Come mai insorge allora l’amaxofobia? I motivi sono ovviamente sempre vari e personali, ma spesso dietro a questa fobia si celano altre paure, legate al timore verso l’indipendenza, l’autonomia, l’assunzione di responsabilità; può anche nascondersi una sorta di paura degli spazi chiusi, dell’essere “intrappolati” in una “scatola di metallo”, la paura degli spazi aperti e di quelli non familiari.

Oltre alla passione per la guida, c’è un comportamento diffuso che si verifica quando succede un incidente, ovvero la pericolosità del contesto viene aggravata da alcune persone che si fermano a guardare. Da dove deriva questa sorta di voyeurismo?

Si tratta di un fenomeno molto diffuso e pericoloso, che viene chiamato effetto Rubberneck per il quale molto spesso si vede, ancora prima dell’incidente in sé, un nugolo di persone che guarda e che provoca così ingorghi e, talvolta, difficoltà ai soccorsi.

Come mai si verifica così frequentemente questa situazione? Dapprima per un motivo molto umano che ha a che fare con la solidarietà: ci si ferma cioè per verificare se c’è bisogno del nostro aiuto. Si tratta di una motivazione nobile ma, quando ci si rende conto di non essere utili, è bene lasciare spazio a chi invece serve, come ambulanze, personale sanitario e/o delle forze dell’ordine.

C’è poi un altro motivo che porta le persone a fermarsi a guardare gli incidenti e cioè il fatto che ciò ci mette a confronto con la morte e con la paura che abbiamo della morte, nostra e altrui.
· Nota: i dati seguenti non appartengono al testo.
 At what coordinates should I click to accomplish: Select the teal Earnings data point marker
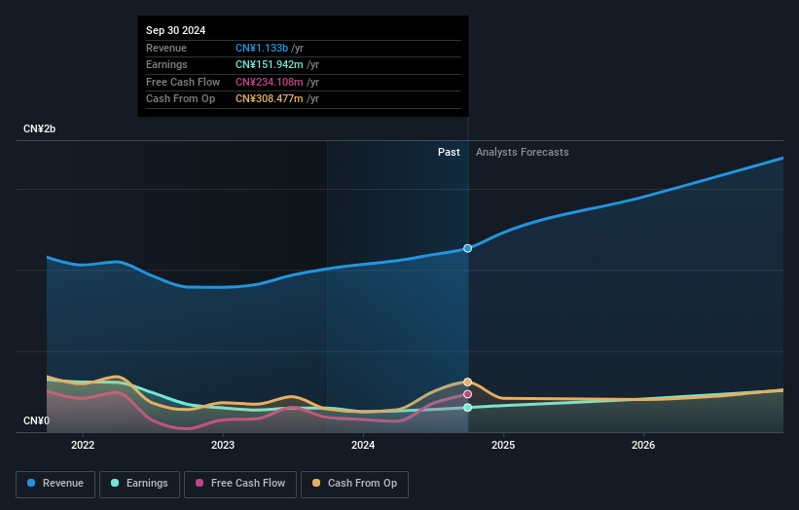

Guardare un incidente, a maggiora ragione se grave, provoca una sorta di catarsi, che ci spinge a capire che cosa è successo per cercare di evitare che capiti anche a noi, oltre che per rafforzare un’idea di immunità, una convinzione che a noi non potrà mai accadere qualcosa di simile a ciò che stiamo vedendo. Si tratta di un processo molto inconscio: guardiamo un incidente per convincerci, erroneamente, che a noi non potrà succedere. Questo rimanda ad un concetto che abbiamo sviluppato nella prima parte dedicata a questo tema, pubblicata due settimane fa: in quel contesto avevamo descritto il cosiddetto bias dell’ottimismo. Un esempio di bias dell’ottimismo è pensare di poter avere una stima perfetta del rapporto tra velocità, potenza e tempo per decidere se accelerare o rallentare quando si avvista qualcuno sul ciglio della strada in procinto di attraversare oppure sulle strisce pedonali. Questo fenomeno che viene indicato come time to contact (TTC) e che è appunto la stima che il nostro sistema cognitivo compie nel calcolare la presunta distanza e velocità per evitare l’ostacolo, è molto ingannevole, sopratutto se tra gli “attori” della scena coinvolti vi sono dei bambini. Questo perché le funzioni cerebrali responsabili di “quantificare” correttamente tutti questi parametri per decidere se procedere o se fermarsi non sono ancora maturi nei bambini.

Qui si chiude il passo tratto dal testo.